What you have to do: Where a line of the records contains the word "Grey", show that line.
========================================
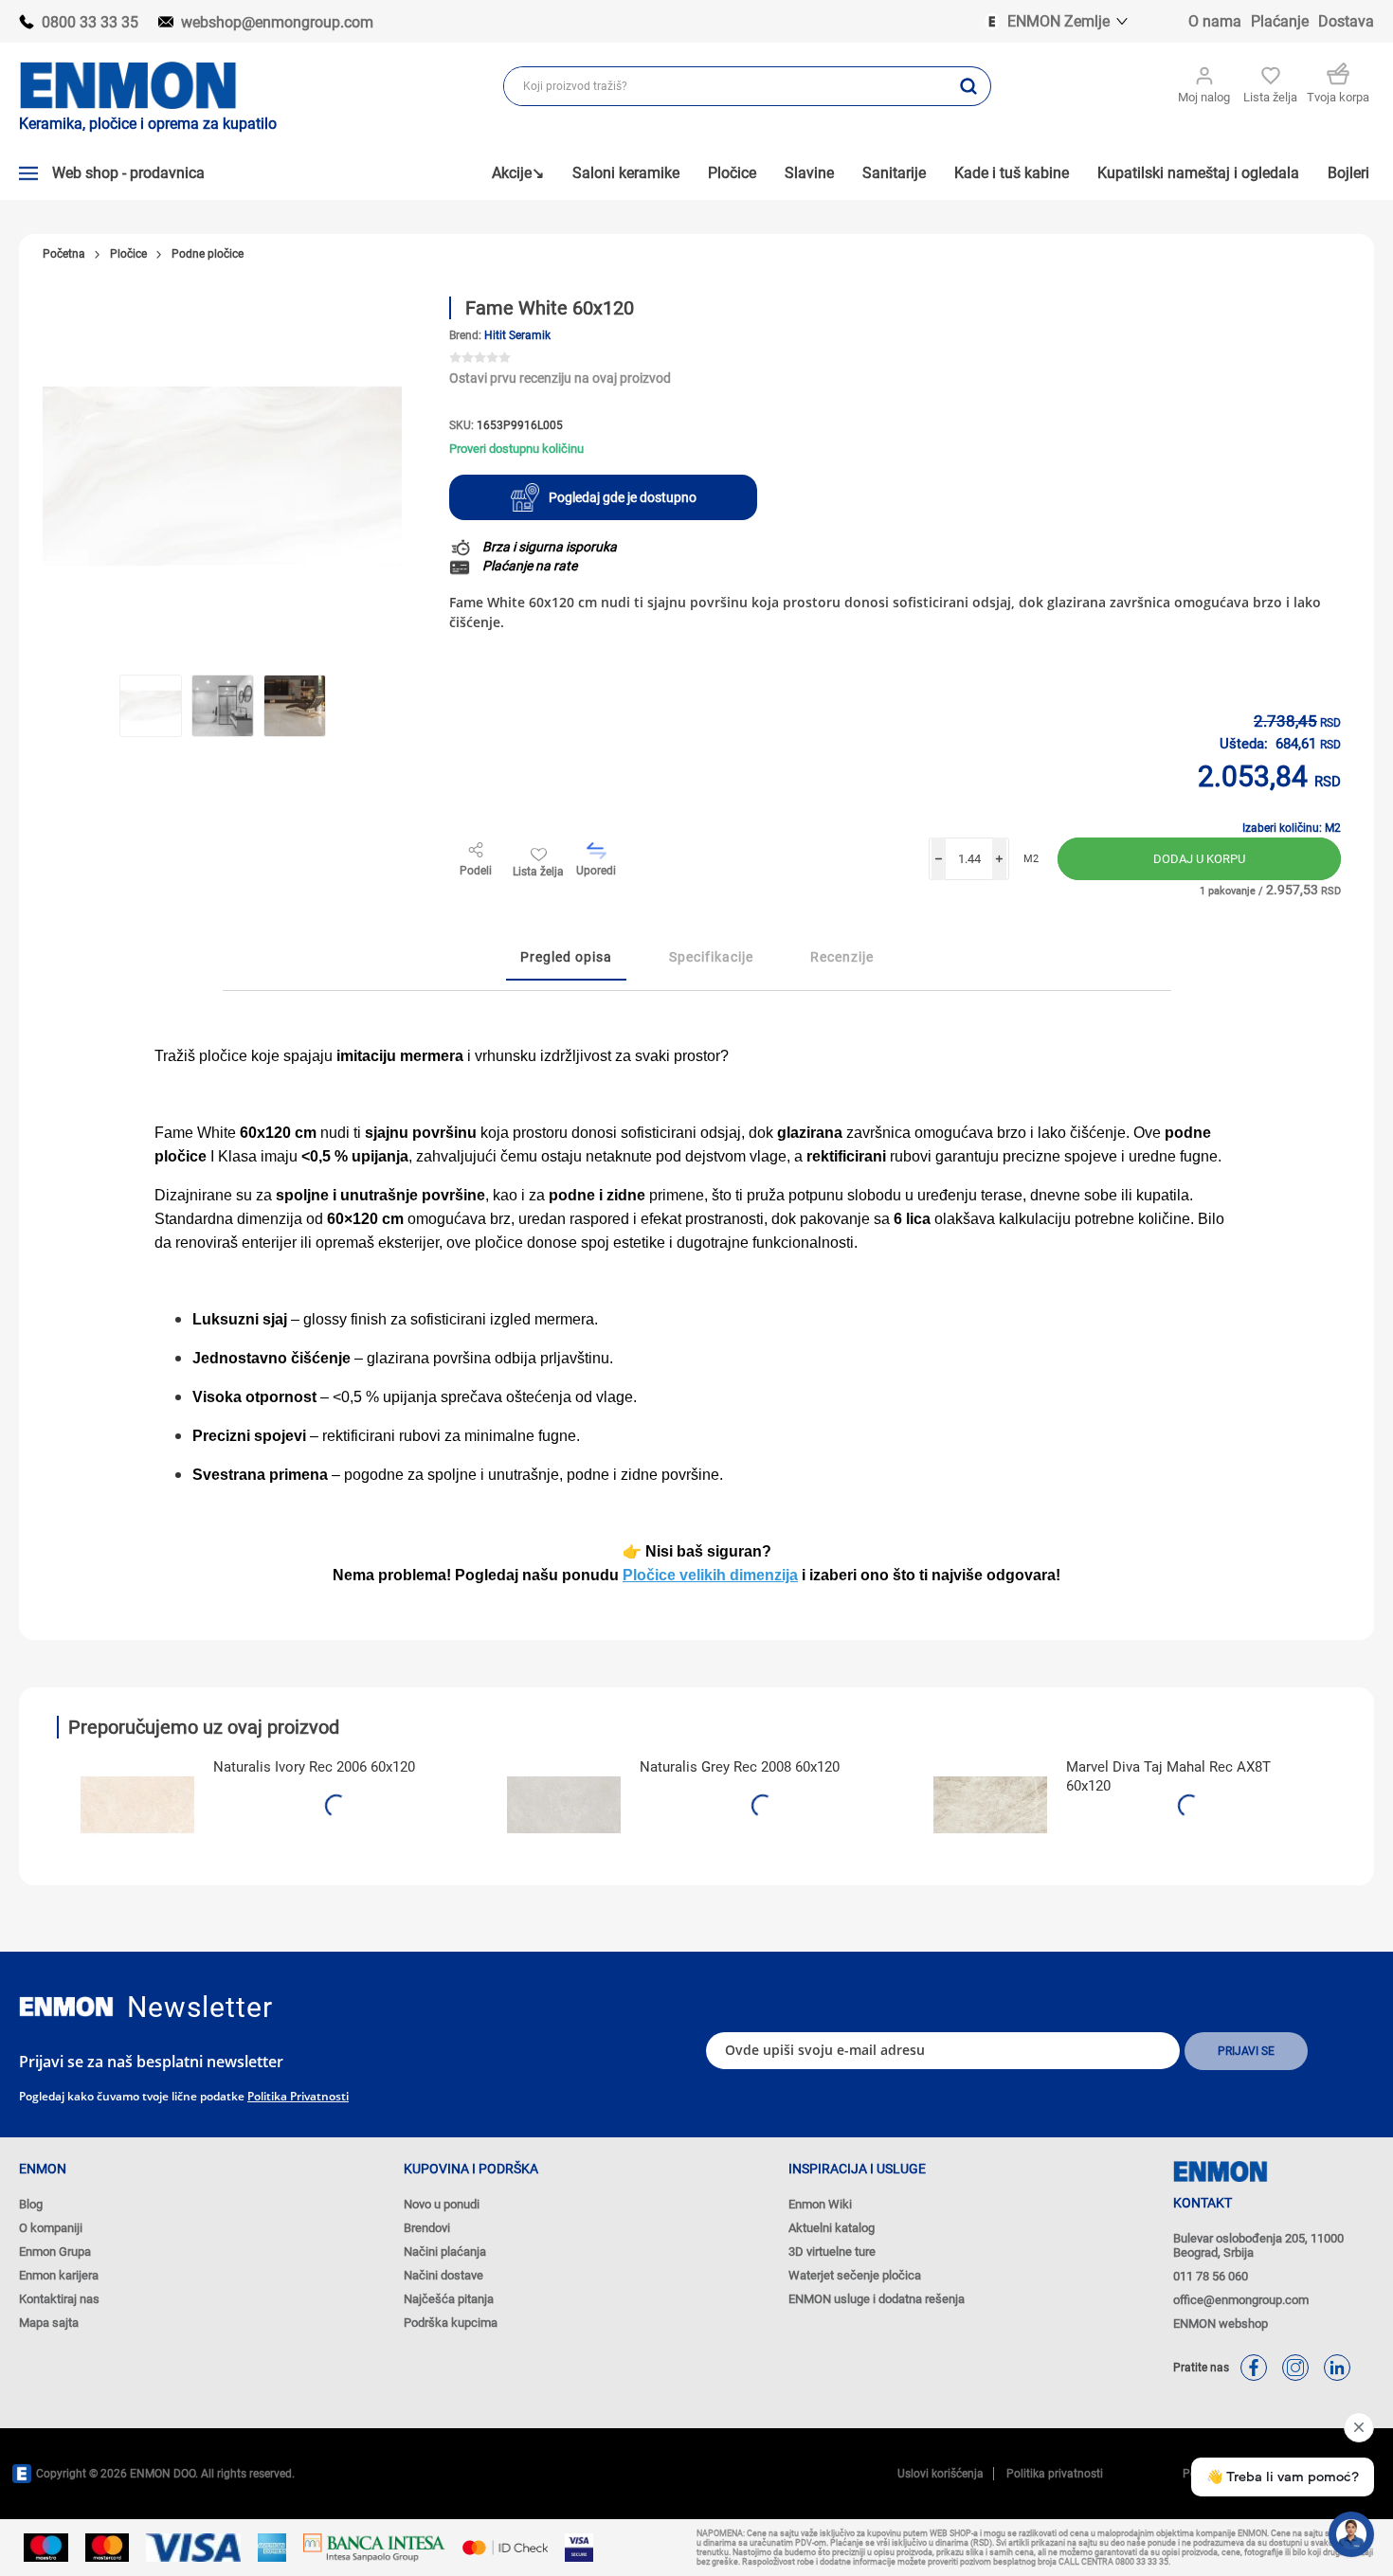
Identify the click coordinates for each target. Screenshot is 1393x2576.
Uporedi (596, 870)
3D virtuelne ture (832, 2251)
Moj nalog (1204, 97)
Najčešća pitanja (449, 2299)
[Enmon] (66, 2007)
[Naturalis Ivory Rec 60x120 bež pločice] (137, 1805)
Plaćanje (1280, 21)
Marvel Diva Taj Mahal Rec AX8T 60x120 (1168, 1776)
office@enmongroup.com (1241, 2300)
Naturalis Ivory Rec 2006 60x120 (314, 1766)
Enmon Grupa (55, 2251)
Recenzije (842, 956)
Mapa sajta (49, 2322)
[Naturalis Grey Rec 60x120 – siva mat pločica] (564, 1805)
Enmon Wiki (820, 2204)
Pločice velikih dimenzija (710, 1575)
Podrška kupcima (451, 2322)
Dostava (1346, 21)
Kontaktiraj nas (59, 2299)
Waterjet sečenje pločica (854, 2275)
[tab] (566, 958)
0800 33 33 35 (90, 22)
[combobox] (725, 86)
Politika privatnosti (298, 2096)
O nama (1214, 21)
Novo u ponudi (441, 2204)
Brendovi (427, 2228)
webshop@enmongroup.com (277, 22)
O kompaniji (50, 2228)
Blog (31, 2204)
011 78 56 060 (1210, 2276)
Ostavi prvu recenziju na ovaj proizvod (560, 378)
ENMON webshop (1220, 2323)
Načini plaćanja (445, 2251)
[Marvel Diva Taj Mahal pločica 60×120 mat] (990, 1805)
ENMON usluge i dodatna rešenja (876, 2299)
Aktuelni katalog (831, 2228)
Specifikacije (711, 956)
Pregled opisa (566, 956)
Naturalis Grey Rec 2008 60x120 (740, 1766)
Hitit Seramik (517, 335)
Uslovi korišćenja (940, 2473)
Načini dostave (443, 2275)
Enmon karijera (59, 2275)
========================================
Output of the exercise:
[Naturalis Grey Rec 60x120 – siva mat pločica] (564, 1805)
Naturalis Grey Rec 2008 60x120 (740, 1766)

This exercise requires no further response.